I can't stay in one place too long and i can't stay with one person too long either. I get bored or they get bored. I need to be constantly moving, i wish i could just find someone to share that part of my life with. I don't think i'll ever find it though.

Man, when i'm down hearted, i'm down hearted. haha.



I'm pretty sure my relationships still on unstable ground. I don't even know how to process it... I'd like it to be just fixed or over. This in between, inconclusive thing is impossible to deal with. When i write to her i'm constantly afraid to write what i'm feeling... i want to keep the conversation carefree and non-smothering, then on the other hand i just want to tell her that i love her and have it reciprocated. I always feel foolish when i write to her because i'm almost sure she doesn't feel the same anymore. It makes me feel pitiful. I don't want to be the inside joke between her and her friends. I don't know what to do anymore, i'm about ready to just quit replying and give her time to figure out what she wants. But then again, i don't want to do that either. I really want it to work, but i think the timing is all bad. We both are at stages in our lives where we don't know what we want or how we should feel. On some levels i sympathize with her feelings because a lot of them i share too. I know that when i was her age i thought i wanted a serious relationship, but when they happened, i couldn't stand it and wanted them over. At the point i'm at now, i really just want someone to share my life with (not too serious, like marriage or anything) but someone to be with. It feels like this relationship is crashing though, our "love dam" is leaking (love dam haha somebody get the love mortar).

However, i still don't want it to end because i know how i'm going to feel when it happens. She's the first person i've ever been in a mutual relationship with. All my previous relationships my heart wasn't there... this time it is. I'm so hesitant to let it go, i think i'm afraid i wont find it again.

9.13.2009

Moving Again?


Okay, so you probably guessed it from the title... i'm moving again. This coming week i will be packing and freaking out about finances and time, just to pick up and move again in January.

Today, my greatly needed day off, i've spent drinking hot tea and watching Grey's Anatomy... all day long. Tomorrow however, will be the start of a stressful month of working, packing, and moving. The good news though, is that i'll have my own space again, WOO! Pretty excited for that and also that by the end of this i will be a pro at packing, having moved three times in the past six months.
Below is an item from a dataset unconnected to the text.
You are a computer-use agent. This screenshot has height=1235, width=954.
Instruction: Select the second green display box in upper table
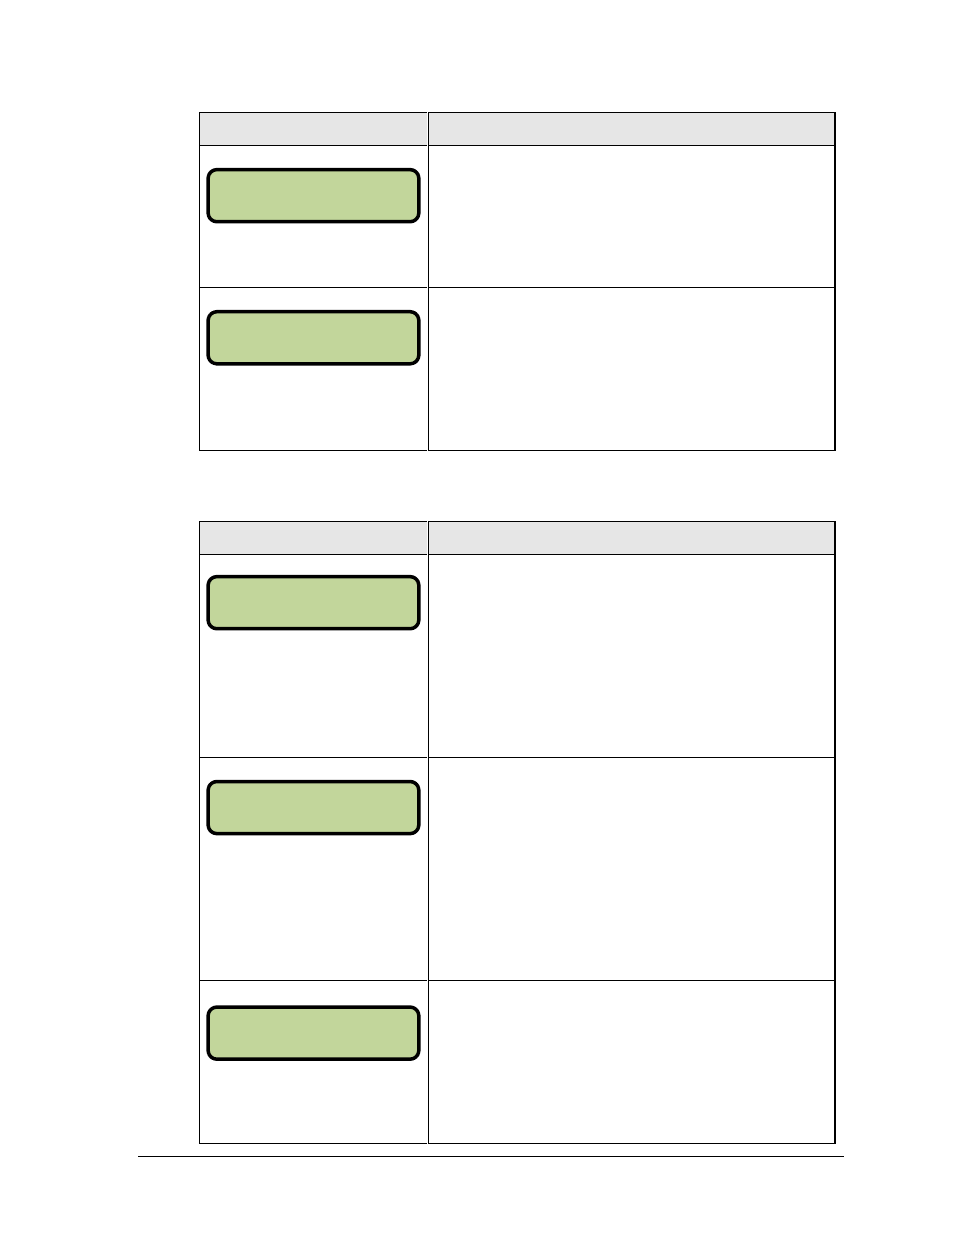313,337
To add on excitement; Yesterday, i spent the entire day with an old high school buddy. Miss Ashley herself. We spent an elaborate day hiking in the woods up to lakes with beautiful scenery and sharing precious memories. Not to mention, clearing thoughts and sharing past memories again. She's leaving for Tanzania in October so it's really nice to spend some good ole quality time together.

Hopefully, come the time i move to Portland, i will be sharing many more memories with her and enjoying the city life together.

Here are some pictures from our adventures:

The Larger Lake:

Ashley 'n' Ashleigh:

...

The Smaller Lake:


Wishing everyone a wonderful upcoming week!
~Ashleigh

9.02.2009

Smashing Pumpkins - In The Arms of Sleep

I'm so lost. I'm not sure how to say this... we can make this last. I know it's hard to have to dedicate but i really do feel for you, more than i've ever felt about anyone else and i'm afraid that if we let it go, we wont be able to get it back. I really don't want to lose you.

This is hurting so bad because i want to spend time with you before you leave and i don't want memories of this detached ... relationship. It's like it's over already and it just hurts. I know you need space and time to figure it out. I'm just afraid that by the time you figure out what you need to figure out... our time will be gone. And i'll be here, hurting more than ever.

I want to let you have all the time in the world that you need. I'm just sad because i know i wont be able to see you... and if we do see each other we're going to be in this awkward space.

i just don't want it to end like this... but if you want it to end then that's just something i'll have to deal with. Just know that i care for you truly and deeply. And always will.